══ Dataset records ══
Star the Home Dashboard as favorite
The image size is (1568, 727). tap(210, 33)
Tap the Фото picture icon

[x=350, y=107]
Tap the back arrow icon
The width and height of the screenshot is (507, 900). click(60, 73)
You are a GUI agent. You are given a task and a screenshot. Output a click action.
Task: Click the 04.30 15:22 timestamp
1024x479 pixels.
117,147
═══
══ Dataset records ══
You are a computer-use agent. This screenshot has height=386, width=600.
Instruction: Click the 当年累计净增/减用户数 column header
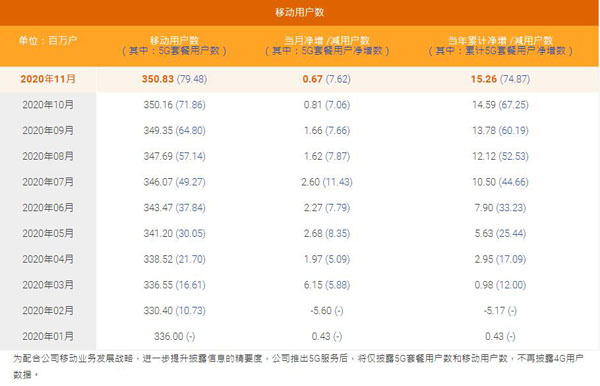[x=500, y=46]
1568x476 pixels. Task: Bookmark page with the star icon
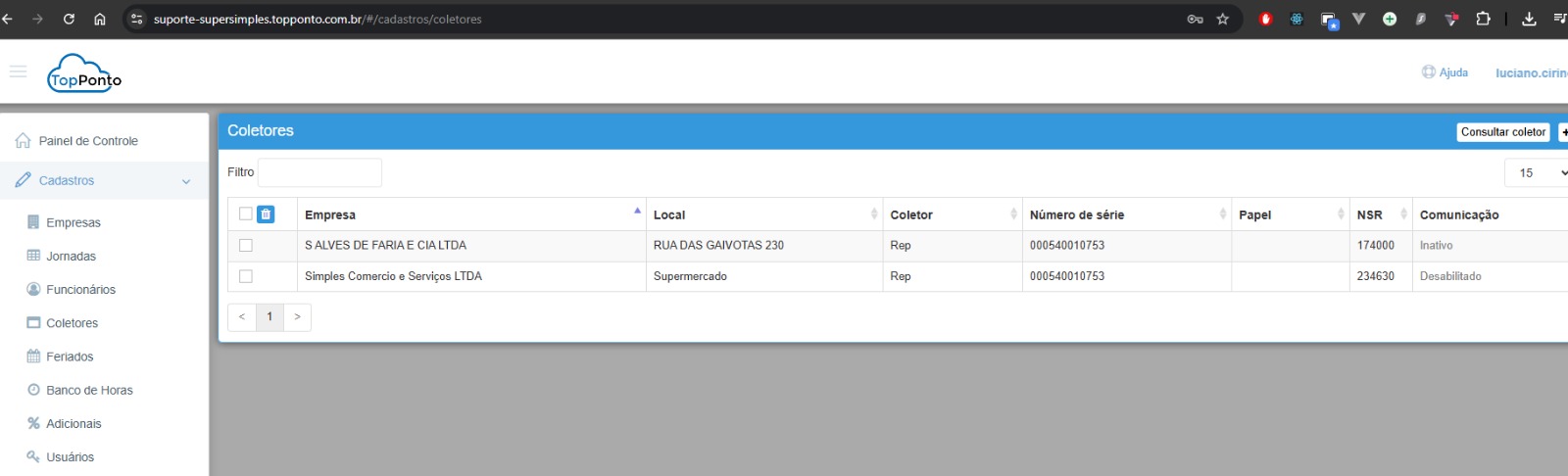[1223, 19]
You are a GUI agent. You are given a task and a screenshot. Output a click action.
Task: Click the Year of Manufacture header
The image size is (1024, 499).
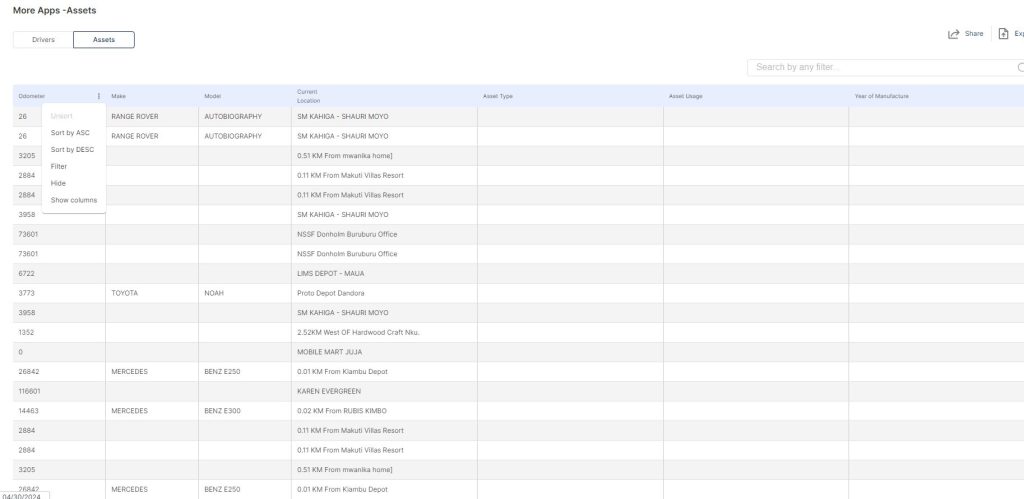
═══
▸ **Task to complete**
Restate word for word the lines of the data above, starting at the line containing "Task: Click the Year of Manufacture header" and ending at the line containing "The image size is (1024, 499).", both included, and nothing more.

▸ **Answer area**
Task: Click the Year of Manufacture header
The image size is (1024, 499).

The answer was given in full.